Page extract>
☆ ☆ ☆ ☆
Command for negative pell equations in PARI-GP or SAGE Is there any common command for testing negative Pell equations in PARI-GP or Sage?
I searched for this question online and realized that
Testing negative Pell equations online is checking solubility, but won't work when the running time is exceeding 60 seconds.
 A: Not an answer
Long winded comment
It is fairly simple to write your own program to check whether, for a given $~D~ \in \Bbb{Z^+} ~: D ~$ is square free, the following equation has any positive integer solutions:
$$X^2 - DY^2 = -1. \tag1 $$
See the following sources:

*

*Chapter 1, specifically, for Khinchin pdf.


*Olds pdf.
See especially, chapter 4.
You have to be careful, examining the two sources, because the first source uses the convention of expressing continued fractions as $~[a_0;a_1,a_2,\cdots],~$ while the second  source uses the convention of expressing continued fractions as $~[a_1;a_2,a_3,\cdots].$
Because of the two different conventions, the two sources express the corresponding theorems with different indexing.
Basically, (1) above will have a solution if and only if the length of the period of the continued fraction is odd, rather than even.  So, the thing to do is write your own program to compute the period.
Once it is computed, you can then count the number of digits in the period.
An alternative approach, once the period is computed, is to find the primitive solution $(X_1,Y_1)$ of
$$X^2 - DY^2 = \pm 1. \tag2 $$
You can then check whether
$$X_1^2 - DY_1^2 ~\text{equals 1 or -1}.$$
Note further that once the primitive solution $(X_1,Y_1)$ is computed, you can then easily generate all solutions $~\left(X_k,Y_k\right) ~$to (2) above, via
$$\left(X_k + Y_k\sqrt{D}\right) = \left(X_1 + Y_1\sqrt{D}\right)^k.$$

The remainder of this response is computer programming oriented, rather than Math oriented.
Whatever computer programming language that you use, you will definitely need to access its facility to handle very large integers (e.g. perhaps over 100 digits).  Java has a BigInteger class.  I strongly suspect that programming languages like C or Python have a similar facility.
Your program should work entirely with integers.  That is, stay away from any use of (for example) floating decimals.  That approach will (flat out) not work here.
If you have never programmed before, I recommend making Python your first language.
A: pari-gp code:
npell()=
{
 S= Set();
 for(D=2, 100, if(!issquare(D),
  Q= bnfinit('x^2-D,1);
  fu= Q.fu[1]; \\print("Fundamental Unit: "fu);
  C= -1;
  N= bnfisintnorm(Q, C); \\print("Fundamental Solutions (Norm): "N"\n");
  for(k=1, #N, n= N[k];
   for(j=0, 10,
    s= lift(n*fu^j);
    X= abs(polcoeff(s, 0)); Y= abs(polcoeff(s, 1));  
    if(X^2-D*Y^2==C, if(Y, if(X==floor(X), if(Y==floor(Y),
\\     print("("X", "Y")        j = "j"        D = "D);
     S= setunion(S, [D])
    ))))
   )
  )
 ));
 print("\n"#S"\n"S)
};

Let $S$ is set of solvable $D$, $j$ is power of fundamental unit.
Note:

*

*solution exist for $j \equiv 0\pmod 2$

*$D$=2..100 and $j$=0 $\implies$ #$S$=13

*$D$=2..100 and $j$=0..2 $\implies$ #$S$=20

*$D$=2..1000 and $j$=0..2 $\implies$ #$S$=148

*$D$=2..1000 and $j$=0..20 $\implies$ #$S$=152
☆ ☆ ☆ ☆
Provided information>
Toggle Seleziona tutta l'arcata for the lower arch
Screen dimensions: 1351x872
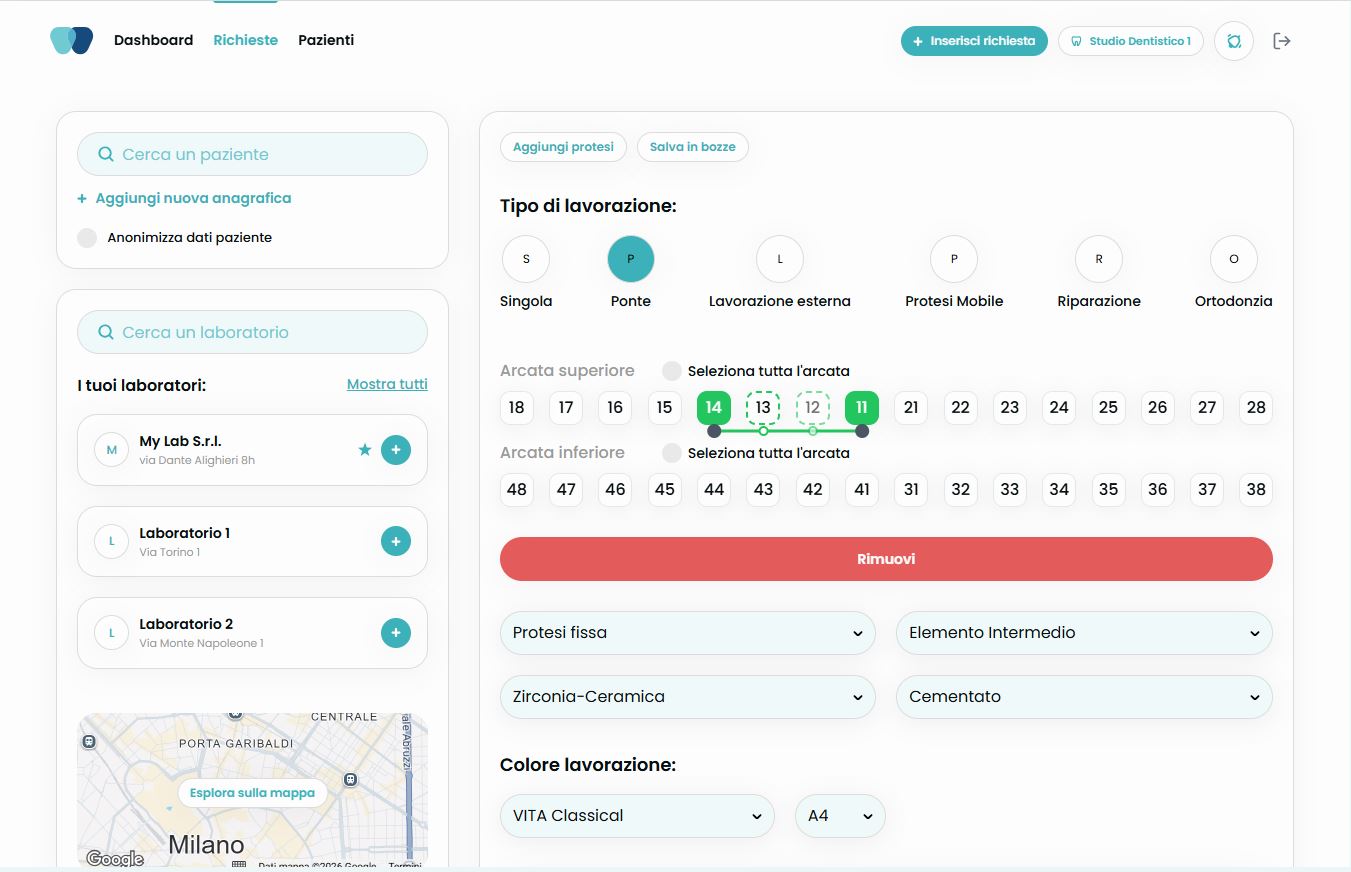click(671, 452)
☆ ☆ ☆ ☆
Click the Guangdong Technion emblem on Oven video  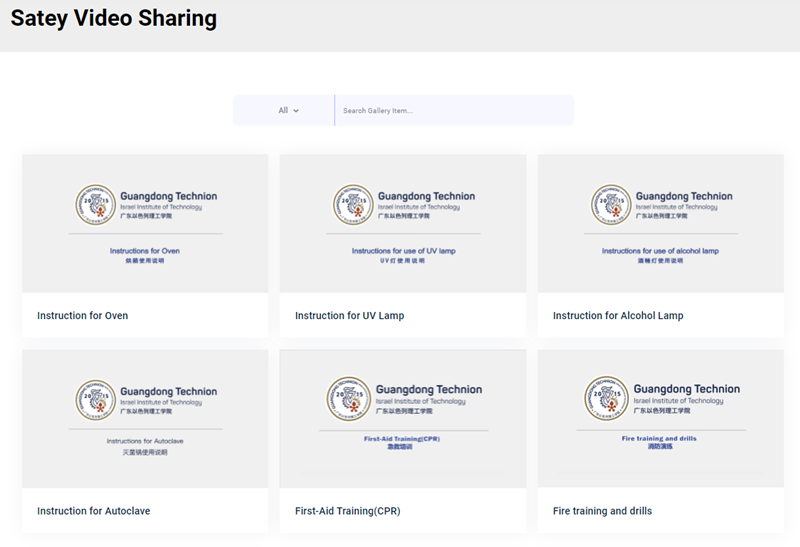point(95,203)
☆ ☆ ☆ ☆
Written request> In the thread on negative Pell equations, which programming language is recommended as a first language for someone who has never programmed before? The records play no part in what is asked here.

Task response> Python.